Long-term monitoring needed to catch unusual IOL complications
Complications can occur years after the original cataract surgery.
The vast majority of cataract surgeries result in the placement of an IOL within the capsular bag, which is typically the most natural and stable position. For nearly every patient, the IOL will be securely held in position for decades to come, providing excellent visual acuity. However, in some cases there can be complications with IOLs, the most common of which is dislocation of the IOL due to progressive zonular weakness. These cases can be remedied by suture fixation of the IOL to the sclera or even the iris, but what about more unusual IOL complications?
In the cases presented here, the patients had late-stage complications from the original cataract surgery, which was done years prior. We can agree that both of these cases will require a return trip to the operating room to address these complications, but what exactly would be the best course of action?
Case 1: Anterior displacement of IOL optic
A 72-year-old patient presented to our clinic with a history of decreased vision in the left eye for more than 1 year. His vision was 20/400, and he was diagnosed with a full-thickness macular hole as well as a visually significant cataract. Because the cataract precluded a good video of his macula, he underwent cataract surgery as well as a prior pars plana vitrectomy and membrane peeling.
Due to zonular weakness, the surgeons elected to place a three-piece acrylic IOL in the sulcus. Gas was also placed in the vitreous cavity to assist with the closure and healing of the macular hole. The patient did well in terms of retinal healing and closure of the macular hole, and the IOL was well-centered in the sulcus.
The patient returned 1 year later with anterior displacement of the IOL optic and a dense fibrotic posterior capsule (Figure 1). There was optic-iris capture for 3 clock hours and a low-grade chronic inflammatory process. The patient needed the optic-iris capture resolved and the posterior capsule opened centrally to return the vision to a normal level. This is best done in the operating room and not with a YAG laser in the clinic.
Our approach involved using a small-gauge vitrectomy cutter through the pars plana to create a central 5-mm posterior capsular opening. The IOL was then carefully dissected free and rotated, with the haptics kept in the sulcus but with the optic pushed posterior through the capsular opening. This optic capture through the capsular opening gave us a high degree of stability and security that it would no longer prolapse into the anterior chamber. The patient did well, and the low-grade inflammation completely resolved.
Case 2: Pigment dispersion, iritis, glaucoma
Our patient had LASIK surgery for the treatment of 9 D of myopia about 20 years ago. The results were good for many years, but eventually she developed age-related cataracts. Four years ago, the cataract surgery was performed with a single-piece acrylic IOL placed in the capsular bag. The intended refractive goal of the surgery was plano, but the patient ended up with a hyperopic surprise of +2 D. The patient tried to get used to this refraction and even tried wearing a contact lens to correct the eye to plano. After a year, she could no longer tolerate the contact lens due to dry eye issues and sought a surgical solution.

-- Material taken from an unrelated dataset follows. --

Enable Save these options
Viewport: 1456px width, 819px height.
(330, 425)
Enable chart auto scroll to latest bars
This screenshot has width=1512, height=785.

The proposed surgery was piggyback implantation of a three-piece silicone IOL in the ciliary sulcus. The idea is that the rounded edge of this soft silicone IOL would be gentle on the iris. Also, because the patient had a large eye with a long axial length and a deep anterior chamber, it was assumed that the piggyback IOL would work well. Initially, the patient had a great visual result with a near plano outcome; however, this was short-lived. She presented to our clinic with chronic iritis, glaucoma and pigment dispersion in this eye only (Figure 2).
The patient had iris transillumination defects for a full 360°, matching where the piggyback IOL optic edge was scraping the posterior surface of the iris. This caused pigment dispersion, which was seen on gonioscopy, as well as chronic low-grade iritis. Her IOP was moderately elevated but responded well to topical pharmacotherapy. There was also significant posterior capsule opacity and growth of lens epithelial cells. Again, we elected to avoid treating with a YAG laser and instead returned to the operating room.
The sulcus-based silicone IOL was easily explanted, and then the acrylic IOL was carefully dissected out of the capsular bag and removed. The posterior capsule was gently vacuumed using the irrigation and aspiration probe, and most of the lens epithelial cells and capsular opacities were removed. A new IOL with an appropriate dioptric strength, combining the powers of both the old acrylic and silicone IOLs, was implanted into the capsular bag. The patient healed well from the surgery with complete resolution of the inflammation and excellent vision. There is still a mild elevation of the IOP, which requires treatment with topical medication.
These two cases illustrate that we must continue to monitor our IOL patients into the future, particularly in unusual cases. When we are combining cataract surgery with a pars plana vitrectomy involving gas placement, placement of the IOL in a more secure position is preferred. In-the-bag placement with a smaller capsulorrhexis is ideal, and if sulcus placement is desired, then optic capture through the capsulorrhexis is recommended. For piggyback IOLs, keep in mind that the potential for complications exists and that often an IOL exchange would be a better option.